Période de résidence recalculée du requérant

[29] À la lumière des conclusions que j’ai tirées aux paragraphes 13 et 27 ci‑dessus, j’ai calculé la période de résidence du requérant au Canada jusqu’à la date d’entrée en vigueur de sa demande de SV, soit février 2017, comme suit :

  • le ministre a calculé qu’il avait 24 ans et 338 jours de résidence au 1er octobre 2000;
  • le requérant a le droit de recevoir un crédit de trois autres années de résidence pour la période du 1er octobre 2000 au 1er octobre 2003;
  • le requérant a également le droit d’être crédité de six années et demie de résidence supplémentaires (6 ans et 182 jours) pour la période du 1er octobre 2003 au 1er octobre 2016.

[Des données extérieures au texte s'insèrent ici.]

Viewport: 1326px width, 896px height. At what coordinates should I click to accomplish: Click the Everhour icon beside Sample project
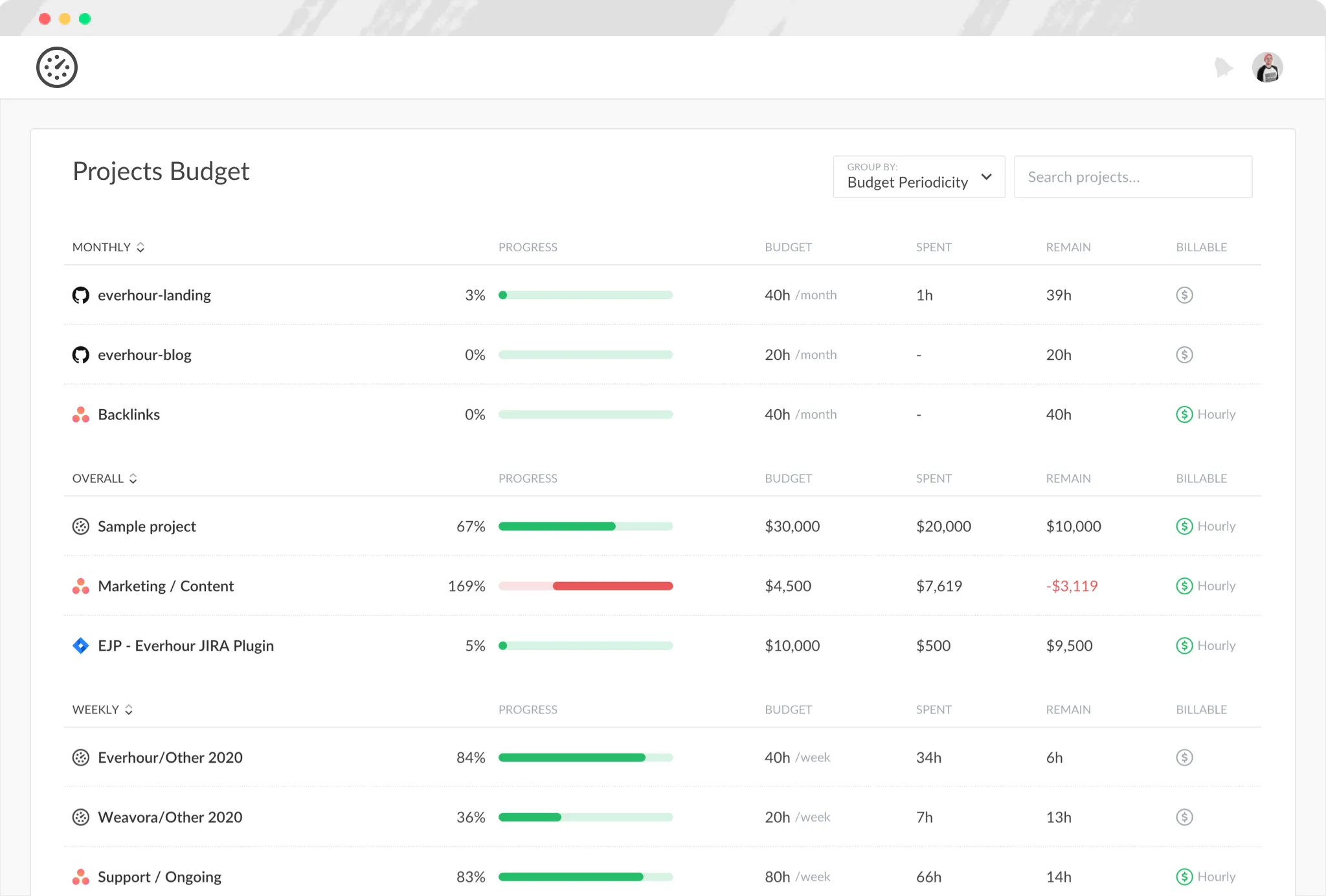pos(80,526)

[30] Le requérant a résidé au Canada pendant 34 ans et 155 jours. Comme les années sont arrondies à l’année inférieure, il a droit à une pension partielle équivalente à 34/40e d’une pleine pension de la SVNote de bas de page 17.

Le requérant n’est pas admissible à une pleine pension de la SV.

[31] Comme le requérant n’a pas 40 ans de résidence au Canada, pour être admissible à une pleine pension de la SV, il doit :

  1. 1. avoir atteint l’âge de 25 ans et résidé au Canada au 1er juillet 1977;
  2. 2. avoir soixante-cinq ans;
  3. 3. avoir résidé au Canada pendant les dix années précédant immédiatement la date d’agrément de sa demande, ou avoir été présent au Canada pendant au moins le triple des périodes d’absence du Canada au cours des dix années précédant l’agrément de sa demande ou avoir résidé au Canada pendant au moins l’année qui précède la date d’agrément de sa demande par le ministreNote de bas de page 18 [mis en évidence par le soussigné].

[32] Le requérant répond aux deux premières conditions, mais, selon mes conclusions, il ne répond pas à la troisième condition. Cela s’explique par le fait qu’il n’a pas résidé au Canada pendant au moins un an immédiatement avant le jour où le ministre a approuvé sa demande – il n’a résidé au Canada que pendant environ six mois de cette année.

[33] Je conclus que le requérant n’est pas admissible à une pleine pension de la SV.

Conclusion

[34] Le requérant a droit à une pension partielle de la SV plus élevée, à 34/40e d’une pleine pension, à compter de février 2017. Il n’a pas droit à la pleine pension de la SV.

[35] L’appel est accueilli en partie.